A block of data =
========
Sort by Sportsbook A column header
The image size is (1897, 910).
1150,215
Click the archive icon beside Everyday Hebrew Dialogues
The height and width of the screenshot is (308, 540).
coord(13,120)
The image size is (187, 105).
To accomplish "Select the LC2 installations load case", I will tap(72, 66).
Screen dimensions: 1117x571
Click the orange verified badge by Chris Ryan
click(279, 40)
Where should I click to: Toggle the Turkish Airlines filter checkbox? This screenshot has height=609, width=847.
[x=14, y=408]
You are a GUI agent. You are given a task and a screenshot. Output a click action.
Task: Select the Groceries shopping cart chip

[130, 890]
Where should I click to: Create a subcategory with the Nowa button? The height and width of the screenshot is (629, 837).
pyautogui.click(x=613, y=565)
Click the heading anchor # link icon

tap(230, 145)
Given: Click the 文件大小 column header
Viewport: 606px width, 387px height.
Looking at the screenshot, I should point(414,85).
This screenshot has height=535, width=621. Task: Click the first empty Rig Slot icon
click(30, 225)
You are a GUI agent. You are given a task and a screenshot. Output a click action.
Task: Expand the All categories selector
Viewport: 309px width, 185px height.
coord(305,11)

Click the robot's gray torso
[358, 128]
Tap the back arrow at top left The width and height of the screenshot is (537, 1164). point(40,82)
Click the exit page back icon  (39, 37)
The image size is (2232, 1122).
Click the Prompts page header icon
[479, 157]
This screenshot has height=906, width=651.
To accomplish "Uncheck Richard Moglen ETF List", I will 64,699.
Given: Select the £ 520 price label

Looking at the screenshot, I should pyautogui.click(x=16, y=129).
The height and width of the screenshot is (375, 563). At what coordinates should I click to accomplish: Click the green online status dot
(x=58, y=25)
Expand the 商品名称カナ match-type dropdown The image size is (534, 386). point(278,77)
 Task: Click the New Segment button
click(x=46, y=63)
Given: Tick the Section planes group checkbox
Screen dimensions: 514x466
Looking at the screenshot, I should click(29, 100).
========
REQUIREMENTS = Copy the lines above, from the first line of the block through the line containing "click(279, 40)", with no changes.

EXERCISE OUTPUT =
Sort by Sportsbook A column header
The image size is (1897, 910).
1150,215
Click the archive icon beside Everyday Hebrew Dialogues
The height and width of the screenshot is (308, 540).
coord(13,120)
The image size is (187, 105).
To accomplish "Select the LC2 installations load case", I will tap(72, 66).
Screen dimensions: 1117x571
Click the orange verified badge by Chris Ryan
click(279, 40)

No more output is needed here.